Source: ciifmonline.com - Funds for the widely publicized Conti Project which involves the construction of a massive drainage system for Ghana’s national capital, Accra are yet to hit government’s accounts, Finance Minister Seth Terkper, has revealed.
The minister has, thus, denied growing claims on social media that monies meant for the multi-million dollar project in Accra have been used to defray part of the country’s national debt. The Minister was speaking on Citi FM’s news analysis programme, The Big Issue, on Saturday.
He explained that although the term-sheet covering the multi-million dollar loan facility on the project has received Parliamentary approval, disbursement of the funds by the US Exim Bank has stalled because of variations made to the original project plan and scope.
“In the interim, we did actually send the guarantee application that was required to US Exim [Bank]; the loan is not from Conti – Conti is the contractor but the re-scoping of the work into phases one and two… is what [has] actually delayed [the project],” said Mr. Terkper.
In 2013, the government of Ghana and the Conti Group of Companies of the United States of America signed a US$660 million agreement for the drainage and sewage project.
Known as the Accra Sanitation, Sewer and Storm-Water Drainage Alleviation Project, authorities say the development will control the perennial flooding as well as the sanitation challenges facing Ghana’s capital, Accra.
The Parliament of Ghana subsequently approved the loan facilities, paving way for President John Mahama to break grounds for commencement of work on the project in January 2013.
At the ground breaking ceremony, the Metropolitan Chief Executive of Accra, Alfred Okoe Vanderpuije, said apart from cleaning and excavating the Odaw channel and the central business district drain, the project would also re-vitalize and dredge the Korle Lagoon, construct 20 hectares of sedimentation basins upstream for the odaw channel.
Two years on, the project has stalled, and after marauding flood waters triggered a national disaster that is thought to have killed over 150 people in Accra on Wednesday, public anger has been building up against the government for failing to execute the Conti Project believed to be the cure for the city’s drainage and sanitation problems.
Deputy US Ambassador to Ghana, Patricia Alsup on her part said the United States Embassy solicited input from American companies with expertise in urban works and construction that brought the EXIM bank on board.
She indicated that the Conti-group has enormous experience in storm drainage and flood protection after playing an instrumental role in the United States after the Hurricane Katrina struck New Orleans.
On Saturday, Seth Terkper allayed fears that the project has been abandoned and the funds misused or unaccounted for.
“We did not want to do the normal dredging because the Korle Lagoon has a commercial site and if you follow our new debt management policy, it is going to be developed in such a way that the commercial site will be developed in tandem so that the tendency to put things back in the Korle Lagoon after each dredging will be removed,” he said.
He expressed regret at Wednesday’s devastating floods but insisted that the variations to the scope of the project were necessary because government did not want “continue dredging the Korle Lagoon the way we have done in the past.”

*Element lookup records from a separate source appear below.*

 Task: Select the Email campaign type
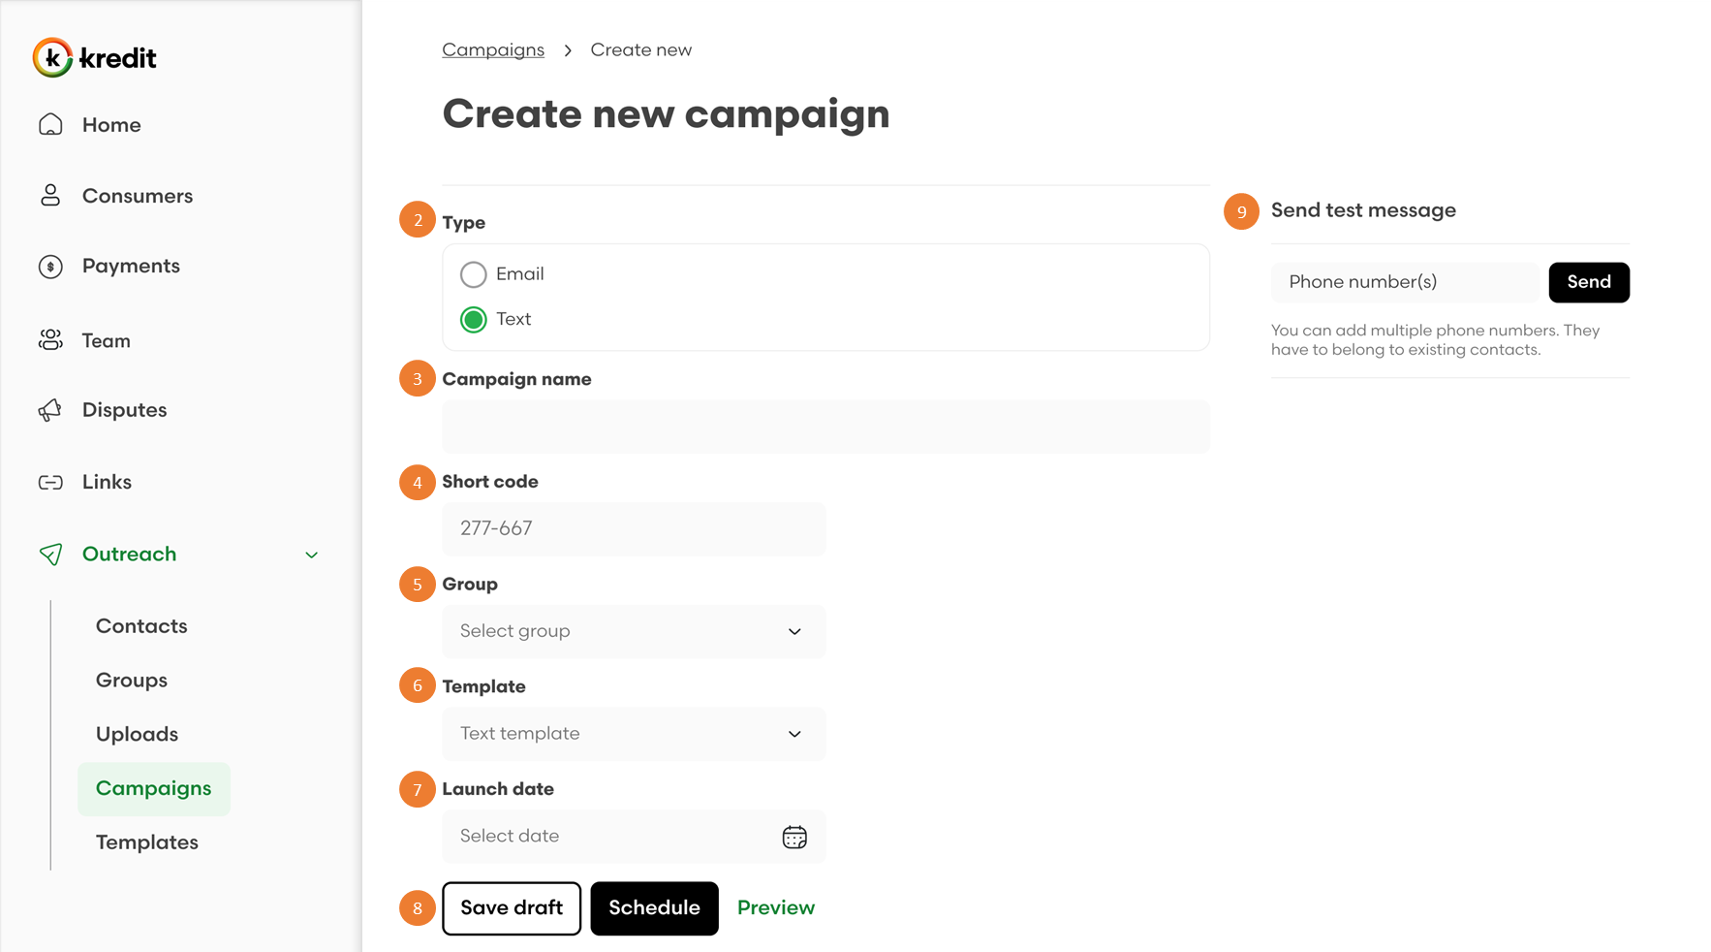pyautogui.click(x=474, y=274)
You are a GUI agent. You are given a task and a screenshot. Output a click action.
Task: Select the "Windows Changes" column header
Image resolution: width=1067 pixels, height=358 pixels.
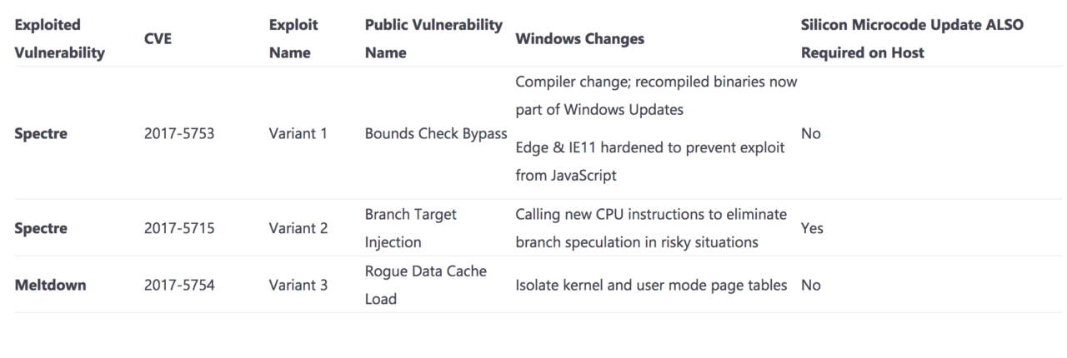[579, 39]
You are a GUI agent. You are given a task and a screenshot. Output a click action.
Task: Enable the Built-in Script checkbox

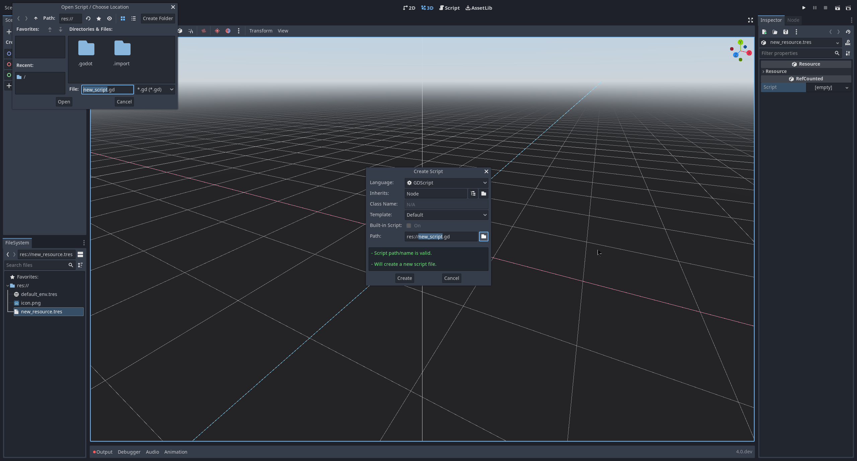coord(409,225)
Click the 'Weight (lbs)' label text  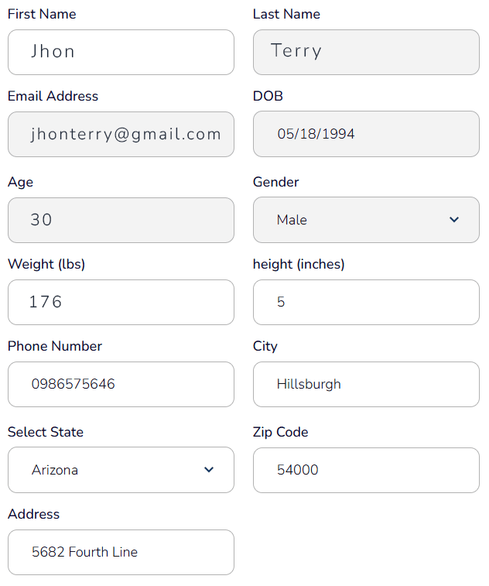46,264
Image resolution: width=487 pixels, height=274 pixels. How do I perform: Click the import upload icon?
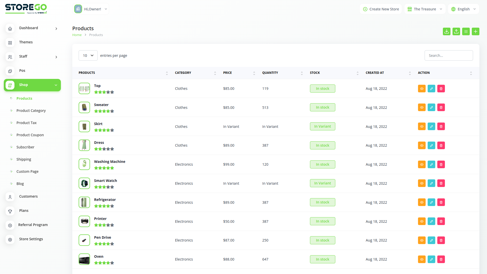(456, 31)
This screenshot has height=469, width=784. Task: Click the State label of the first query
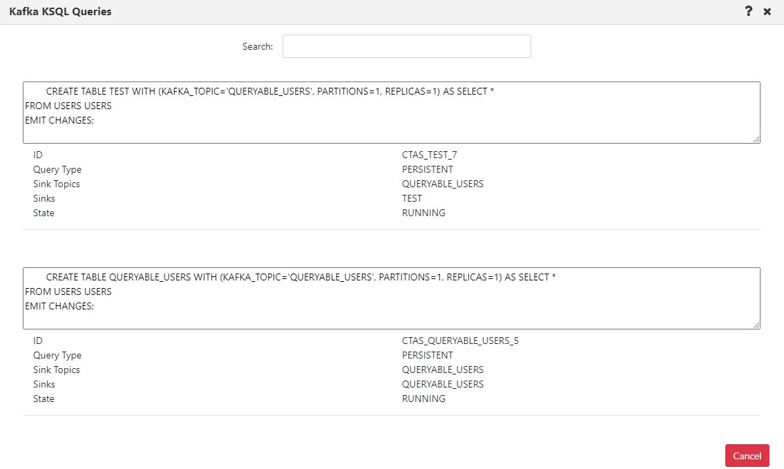pyautogui.click(x=44, y=213)
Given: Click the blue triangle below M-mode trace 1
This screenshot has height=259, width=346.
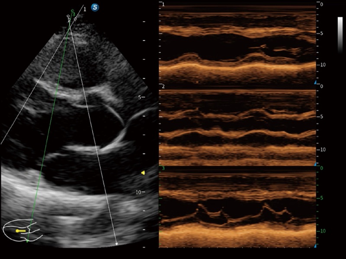Looking at the screenshot, I should click(x=315, y=82).
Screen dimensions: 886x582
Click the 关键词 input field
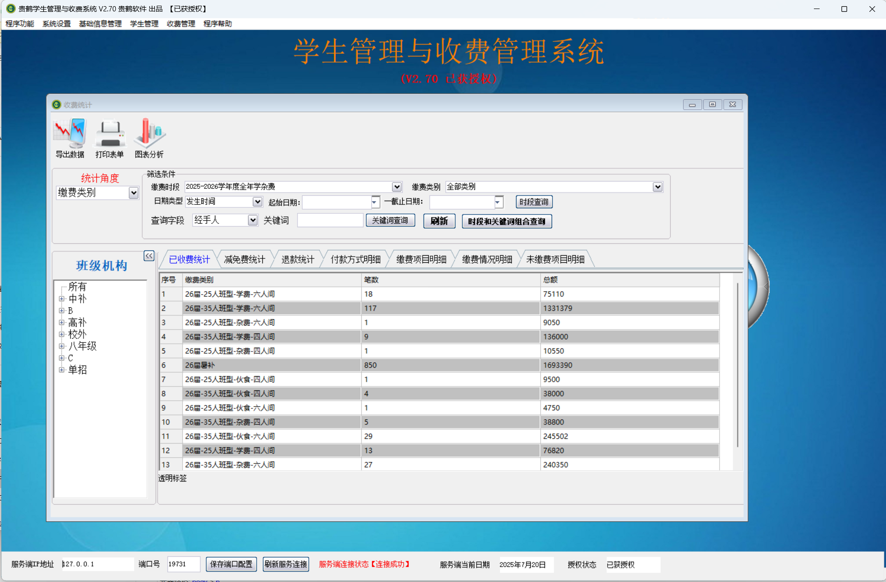[330, 220]
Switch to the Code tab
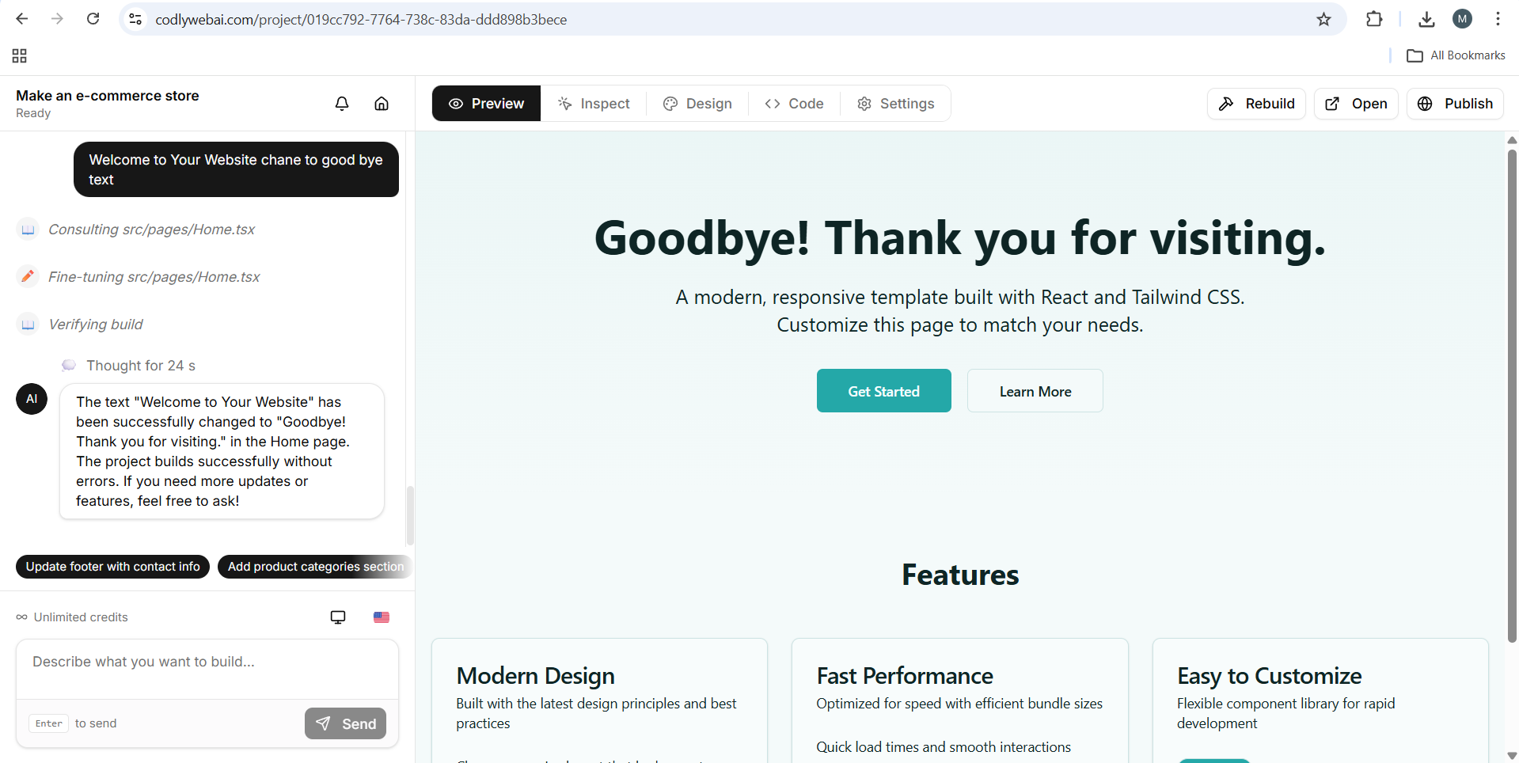Image resolution: width=1519 pixels, height=763 pixels. 795,104
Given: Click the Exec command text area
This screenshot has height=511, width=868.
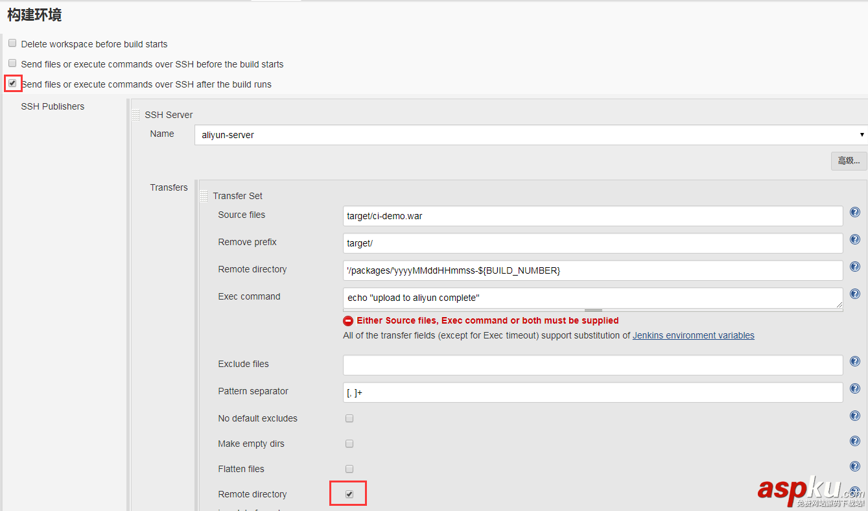Looking at the screenshot, I should [x=592, y=298].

The Finance Minister pointed out that in the past, multiples of loans had been acquired to undertake the same project but rubbish was immediately dumped back into it drain.
According to him, since Parliament had approved the conditions and terms of the loan agreement, the AMA authorized Conti Infrastructure Ghana Limited to commence work on the project “because we were going through the guarantee stage…given the issues that we have with flooding.”
He added, “Conti did actually start the work but unfortunately, the processes could not be completed and therefore the work came to a standstill.” He assured the public that the loan acquisition process has not been faulted since government has a clear debt management policy.
Asked by the show host, Richard Dela Sky, if the variations to the project and funding amount will require fresh Parliamentary scrutiny before disbursement of the funds, Mr. Tekper remarked that “if the financing is going to be done and at the terms that Parliament has approved, we don’t have to go to Parliament…” He added, that his Ministry will “consult with the Attorney General and the leadership of Parliament” to determine the way forward.
Mr. Terkper said he has been meeting with the Minister of Works and Housing, the Minister of Local Government and Rural Development and officials of AMA as well as the Chief of Staff on the matter and that a technical report has been prepared to guide the way forward.